■ EXERCISE BRIEF ■
Provide the number of lines in the records that hold the string "Condiciones", without any other words.

■ Stored items ■
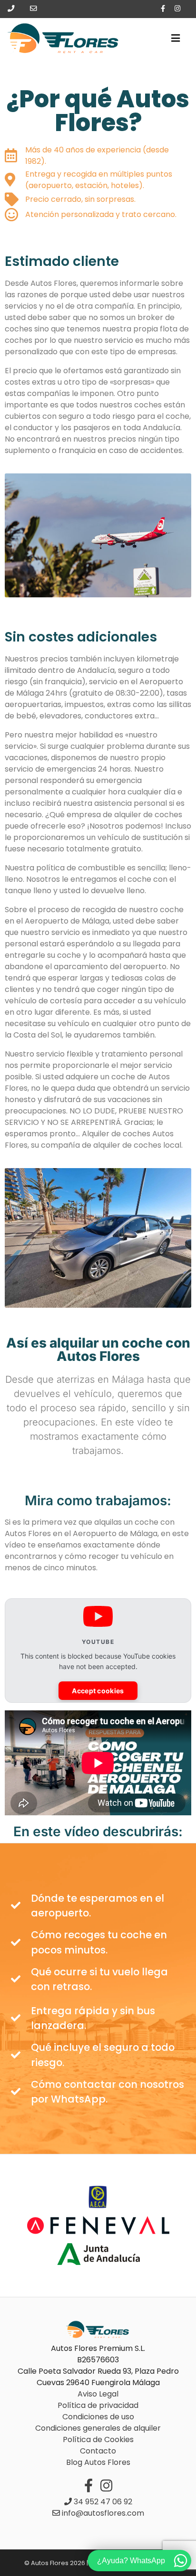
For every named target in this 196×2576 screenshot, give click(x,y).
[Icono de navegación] (175, 38)
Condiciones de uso (98, 2416)
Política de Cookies (98, 2439)
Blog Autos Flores (98, 2462)
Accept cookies (98, 1691)
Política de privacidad (98, 2405)
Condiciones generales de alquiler (98, 2428)
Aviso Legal (98, 2393)
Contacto (98, 2450)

■ ANSWER BOX ■
2